Nome e qualifica del proponente del progetto: 
sb_p_2469007
Anno: 
2021
Abstract: 

Employee well-being represents a key feature of organizational optimal functioning. Recent extensions of the Job Demands-Resources Model to the multilevel framework suggested that multiple job demands and job resources may simultaneously operate in shaping employees' well-being across multiple levels of the organizational system. Individual perceptions of policies, procedures and practices of the organization (i.e., psychological climate) are generally associated with employee well-being. Similarly, the common elements of such perceptions, emerging from the social interactions among members of the organization (i.e., organizational climate), are supposed to affect work affective experiences.
However, research in this area is scarce and many issues remain uninvestigated. First, it is unclear to what extent employee well-being may vary as a function of individual and organizational differences. Second, it is still unclear how organizational climate relates to its individual-level counterpart. Third, a lack of evidence regards how multiple psychological and organizational facet-specific climates can simultaneously affect employee well-being. Fourth, studies comparing the magnitude of such effects across multiple levels of analysis are still very scarce.
Adopting a multilevel research design, the present research aims to fill this gap, investigating job insecurity and for safety climates representing, respectively, one job demand and one job resource operating at both levels of analyses in shaping job satisfaction and job-related affective well-being (see FIGURE1). We expect that 1) dimensions of employee's well-being are dependent by individual differences 2) a nontrivial proportion of their variability may be attributable to organizational differences 3) the facet-specific climates will be isomorphic across the two levels of analysis 4) job insecurity and safety climate will affect both job satisfaction and job-related affective well-being at each level of analysis.

ERC: 
SH3_4
SH4_2
SH1_10
Componenti gruppo di ricerca: 
sb_cp_is_3152308
sb_cp_is_3117510
sb_cp_is_3181590
Innovatività: 

This research project may provide a valuable contribution to both theory and practice. From a theoretical point of view, the complex set of hypotheses posited by our overarching conceptual model represents a further step for the extension of the JD-R model within the multilevel perspective. Specifically, the posited nomological structure would allow for the integration of the JD-R principles with the multilevel climate perspective, since it would be one of the few attempts to evaluate simultaneously the conjoint effect of different psychological and organizational facet-specific climates at different levels of analysis on key outcomes of employees's well-being. Moreover, the present research project would add a relevant contribution to clarifying the 'ontological' status of our two organizational facet-specific climates with regards to their individual counterpart.
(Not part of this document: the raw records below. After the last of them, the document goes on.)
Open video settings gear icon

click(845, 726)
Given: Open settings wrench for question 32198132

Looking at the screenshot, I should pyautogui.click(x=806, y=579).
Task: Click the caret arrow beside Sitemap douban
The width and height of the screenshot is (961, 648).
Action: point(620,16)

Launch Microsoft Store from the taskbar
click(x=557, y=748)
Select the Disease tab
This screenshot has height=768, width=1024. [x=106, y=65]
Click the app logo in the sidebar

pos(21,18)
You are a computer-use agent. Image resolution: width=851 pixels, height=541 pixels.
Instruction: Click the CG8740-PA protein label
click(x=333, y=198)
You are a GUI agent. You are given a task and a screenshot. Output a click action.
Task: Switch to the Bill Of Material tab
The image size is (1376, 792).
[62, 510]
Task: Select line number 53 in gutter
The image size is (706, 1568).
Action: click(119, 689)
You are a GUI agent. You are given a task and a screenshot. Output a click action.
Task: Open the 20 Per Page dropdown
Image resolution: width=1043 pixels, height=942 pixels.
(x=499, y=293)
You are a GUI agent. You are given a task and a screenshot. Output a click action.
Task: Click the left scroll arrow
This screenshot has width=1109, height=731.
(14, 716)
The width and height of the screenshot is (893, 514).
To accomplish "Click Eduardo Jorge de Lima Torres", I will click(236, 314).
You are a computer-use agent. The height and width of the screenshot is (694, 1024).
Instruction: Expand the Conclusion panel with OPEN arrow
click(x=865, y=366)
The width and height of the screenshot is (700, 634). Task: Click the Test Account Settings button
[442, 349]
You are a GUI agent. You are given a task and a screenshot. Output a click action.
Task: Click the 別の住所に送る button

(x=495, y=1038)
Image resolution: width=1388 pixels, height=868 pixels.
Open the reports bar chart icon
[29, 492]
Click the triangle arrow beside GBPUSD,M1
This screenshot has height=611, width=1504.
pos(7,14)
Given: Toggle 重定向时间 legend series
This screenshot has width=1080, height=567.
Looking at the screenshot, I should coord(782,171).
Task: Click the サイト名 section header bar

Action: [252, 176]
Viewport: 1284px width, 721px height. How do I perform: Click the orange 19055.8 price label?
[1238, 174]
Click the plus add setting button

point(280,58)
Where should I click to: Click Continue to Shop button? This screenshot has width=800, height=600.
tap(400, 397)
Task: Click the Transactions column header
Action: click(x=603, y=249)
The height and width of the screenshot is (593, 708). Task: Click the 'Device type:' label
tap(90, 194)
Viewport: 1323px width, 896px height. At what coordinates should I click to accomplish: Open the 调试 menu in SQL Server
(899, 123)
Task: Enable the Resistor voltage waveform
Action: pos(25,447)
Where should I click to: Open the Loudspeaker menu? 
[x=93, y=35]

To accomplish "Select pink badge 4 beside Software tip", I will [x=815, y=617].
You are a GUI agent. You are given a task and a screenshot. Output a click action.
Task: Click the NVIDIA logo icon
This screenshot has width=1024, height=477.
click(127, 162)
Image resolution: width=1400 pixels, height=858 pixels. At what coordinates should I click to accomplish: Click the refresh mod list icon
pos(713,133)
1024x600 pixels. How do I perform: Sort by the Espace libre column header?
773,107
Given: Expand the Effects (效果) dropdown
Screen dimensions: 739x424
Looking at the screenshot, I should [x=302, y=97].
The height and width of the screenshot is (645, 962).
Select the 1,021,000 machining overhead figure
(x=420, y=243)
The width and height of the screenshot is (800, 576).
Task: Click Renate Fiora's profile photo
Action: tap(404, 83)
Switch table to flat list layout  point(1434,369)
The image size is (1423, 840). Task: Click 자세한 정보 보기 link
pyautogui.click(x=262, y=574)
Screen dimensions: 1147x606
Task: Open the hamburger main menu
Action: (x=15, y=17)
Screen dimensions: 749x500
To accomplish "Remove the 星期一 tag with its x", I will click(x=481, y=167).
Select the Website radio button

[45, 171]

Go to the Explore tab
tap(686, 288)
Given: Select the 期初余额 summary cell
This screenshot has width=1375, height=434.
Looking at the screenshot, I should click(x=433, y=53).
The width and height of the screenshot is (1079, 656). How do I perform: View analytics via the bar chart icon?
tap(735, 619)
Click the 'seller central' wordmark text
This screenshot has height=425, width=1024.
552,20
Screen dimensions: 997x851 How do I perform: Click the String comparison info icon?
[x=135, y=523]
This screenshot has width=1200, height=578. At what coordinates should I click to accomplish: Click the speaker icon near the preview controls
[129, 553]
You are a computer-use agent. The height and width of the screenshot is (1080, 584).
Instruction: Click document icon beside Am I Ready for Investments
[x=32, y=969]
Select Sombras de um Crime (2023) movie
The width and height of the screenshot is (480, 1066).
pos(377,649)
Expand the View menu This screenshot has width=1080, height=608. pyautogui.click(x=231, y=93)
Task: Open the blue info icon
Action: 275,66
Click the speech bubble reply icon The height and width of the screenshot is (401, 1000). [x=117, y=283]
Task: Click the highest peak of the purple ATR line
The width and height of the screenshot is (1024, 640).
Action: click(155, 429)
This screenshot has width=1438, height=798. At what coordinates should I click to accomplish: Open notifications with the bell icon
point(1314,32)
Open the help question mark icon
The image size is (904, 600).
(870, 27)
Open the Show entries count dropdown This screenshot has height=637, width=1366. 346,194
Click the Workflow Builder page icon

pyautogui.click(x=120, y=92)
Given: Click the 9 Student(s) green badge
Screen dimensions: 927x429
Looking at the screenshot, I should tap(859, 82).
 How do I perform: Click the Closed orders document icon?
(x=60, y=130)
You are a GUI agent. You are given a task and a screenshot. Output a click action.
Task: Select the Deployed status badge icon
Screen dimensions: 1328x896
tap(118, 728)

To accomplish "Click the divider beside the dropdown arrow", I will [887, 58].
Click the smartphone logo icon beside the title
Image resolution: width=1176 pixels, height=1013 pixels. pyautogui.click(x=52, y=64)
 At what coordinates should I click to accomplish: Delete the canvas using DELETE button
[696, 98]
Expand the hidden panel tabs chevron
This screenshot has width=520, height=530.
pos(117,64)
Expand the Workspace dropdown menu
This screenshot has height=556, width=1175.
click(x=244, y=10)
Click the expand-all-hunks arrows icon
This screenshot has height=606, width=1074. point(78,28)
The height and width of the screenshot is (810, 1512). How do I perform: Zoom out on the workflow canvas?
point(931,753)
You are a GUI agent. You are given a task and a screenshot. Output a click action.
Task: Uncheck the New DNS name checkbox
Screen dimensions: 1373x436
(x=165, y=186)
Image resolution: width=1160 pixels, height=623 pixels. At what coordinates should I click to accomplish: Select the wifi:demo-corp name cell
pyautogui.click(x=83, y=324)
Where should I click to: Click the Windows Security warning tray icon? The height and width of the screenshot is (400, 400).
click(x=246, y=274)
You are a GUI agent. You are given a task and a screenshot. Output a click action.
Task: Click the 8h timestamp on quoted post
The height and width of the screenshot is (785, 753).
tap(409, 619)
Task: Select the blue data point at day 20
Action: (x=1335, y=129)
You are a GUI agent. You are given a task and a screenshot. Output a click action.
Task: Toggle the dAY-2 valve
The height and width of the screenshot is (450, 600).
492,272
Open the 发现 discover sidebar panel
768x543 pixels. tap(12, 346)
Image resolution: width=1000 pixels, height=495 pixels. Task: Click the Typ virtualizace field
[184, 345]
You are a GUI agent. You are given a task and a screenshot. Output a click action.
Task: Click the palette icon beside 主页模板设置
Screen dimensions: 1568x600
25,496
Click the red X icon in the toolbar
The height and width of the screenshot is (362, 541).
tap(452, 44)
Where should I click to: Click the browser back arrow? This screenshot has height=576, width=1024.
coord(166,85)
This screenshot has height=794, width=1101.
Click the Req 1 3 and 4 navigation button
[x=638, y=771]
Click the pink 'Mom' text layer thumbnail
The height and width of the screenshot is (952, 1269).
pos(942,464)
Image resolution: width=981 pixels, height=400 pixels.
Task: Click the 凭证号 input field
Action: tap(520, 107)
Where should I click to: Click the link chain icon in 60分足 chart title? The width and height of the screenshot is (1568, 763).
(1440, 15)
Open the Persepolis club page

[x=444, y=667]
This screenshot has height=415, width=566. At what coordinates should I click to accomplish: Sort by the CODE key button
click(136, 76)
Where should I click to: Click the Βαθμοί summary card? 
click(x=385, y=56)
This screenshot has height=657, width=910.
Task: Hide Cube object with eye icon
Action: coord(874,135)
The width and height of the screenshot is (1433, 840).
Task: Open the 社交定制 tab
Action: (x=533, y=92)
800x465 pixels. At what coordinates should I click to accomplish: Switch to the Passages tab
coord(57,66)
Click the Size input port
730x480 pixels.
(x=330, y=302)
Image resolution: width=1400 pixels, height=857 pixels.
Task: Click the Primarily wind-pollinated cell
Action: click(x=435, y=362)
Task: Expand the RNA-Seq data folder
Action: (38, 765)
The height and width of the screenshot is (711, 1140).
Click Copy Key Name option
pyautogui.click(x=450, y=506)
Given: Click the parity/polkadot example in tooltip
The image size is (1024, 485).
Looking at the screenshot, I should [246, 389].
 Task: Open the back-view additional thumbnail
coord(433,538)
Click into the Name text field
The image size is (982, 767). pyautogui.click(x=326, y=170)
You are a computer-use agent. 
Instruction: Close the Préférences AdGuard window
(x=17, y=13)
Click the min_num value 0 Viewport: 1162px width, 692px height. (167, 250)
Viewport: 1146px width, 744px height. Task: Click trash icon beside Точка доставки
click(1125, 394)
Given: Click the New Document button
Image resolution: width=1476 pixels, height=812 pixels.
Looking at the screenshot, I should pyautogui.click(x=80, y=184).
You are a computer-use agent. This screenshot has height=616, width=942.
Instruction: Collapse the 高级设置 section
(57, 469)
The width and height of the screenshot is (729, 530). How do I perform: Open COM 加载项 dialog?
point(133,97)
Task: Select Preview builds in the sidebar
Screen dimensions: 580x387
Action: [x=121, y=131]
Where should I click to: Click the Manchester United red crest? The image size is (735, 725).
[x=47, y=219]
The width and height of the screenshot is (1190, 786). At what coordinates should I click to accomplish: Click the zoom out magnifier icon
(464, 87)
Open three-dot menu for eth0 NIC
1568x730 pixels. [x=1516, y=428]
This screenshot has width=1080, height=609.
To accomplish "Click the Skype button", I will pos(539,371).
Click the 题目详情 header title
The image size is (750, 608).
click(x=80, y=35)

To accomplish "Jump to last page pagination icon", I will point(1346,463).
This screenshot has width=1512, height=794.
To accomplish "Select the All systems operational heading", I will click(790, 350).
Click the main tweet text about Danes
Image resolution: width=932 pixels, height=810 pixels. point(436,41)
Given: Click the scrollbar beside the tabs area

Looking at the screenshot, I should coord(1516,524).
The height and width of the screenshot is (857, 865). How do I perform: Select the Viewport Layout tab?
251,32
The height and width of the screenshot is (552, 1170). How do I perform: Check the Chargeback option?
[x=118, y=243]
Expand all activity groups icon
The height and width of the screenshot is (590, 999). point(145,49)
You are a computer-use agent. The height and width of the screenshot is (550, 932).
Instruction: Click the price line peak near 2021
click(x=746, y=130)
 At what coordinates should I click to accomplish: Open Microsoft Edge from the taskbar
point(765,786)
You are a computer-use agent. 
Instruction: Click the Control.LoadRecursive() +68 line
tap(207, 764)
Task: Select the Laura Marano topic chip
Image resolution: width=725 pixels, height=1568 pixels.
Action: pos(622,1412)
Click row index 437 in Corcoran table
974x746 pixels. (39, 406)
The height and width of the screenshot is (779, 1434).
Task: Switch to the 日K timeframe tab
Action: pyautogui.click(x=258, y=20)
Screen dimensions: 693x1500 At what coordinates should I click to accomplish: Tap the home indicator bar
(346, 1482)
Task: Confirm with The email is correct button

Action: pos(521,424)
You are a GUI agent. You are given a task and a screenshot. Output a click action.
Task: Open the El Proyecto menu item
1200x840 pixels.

Indeed, while most of the research took for granted the interpretation of organizational aggregates of individual scores on psychological climate measures as actual indicators of organizational climate, this research would provide the opportunity for empirically testing this general (implicit) assumption. Moreover, the present research would shed light on the dual role that our key constructs may play at different levels. Indeed, we hypothesized that the influence of our key climate dimensions on employee affective well-being is not confined exclusively to the individual or to the organizational level. Rather, we expect that such facet-specific climate dimensions may exert their influence simultaneously on both levels of analysis. Specifically, individual perceptions regarding organizational policies, practices, and procedures concerned with employees' job insecurity and their psychological safety are supposed to exert a significant impact on employee well-being, as well as the shared element of such perceptions among employees belonging to a common organizational context are expected to reflect an additional source of influence of our key outcomes above and beyond individual differences.
Employers and practitioners would benefit from the results of our research project in several ways. On the one hand, the hypothesized results (if supported by the data) may serve as an important platform for planning interventions aimed at reducing job insecurity climate and improving the physical safety climate at the organizational level. This aspect would be of paramount importance for employee well-being, especially because organizational interventions for promoting employee well-being and preventing work-related stress are typically less expensive and more effective than those targeted at the employee level (Karasek, 2004).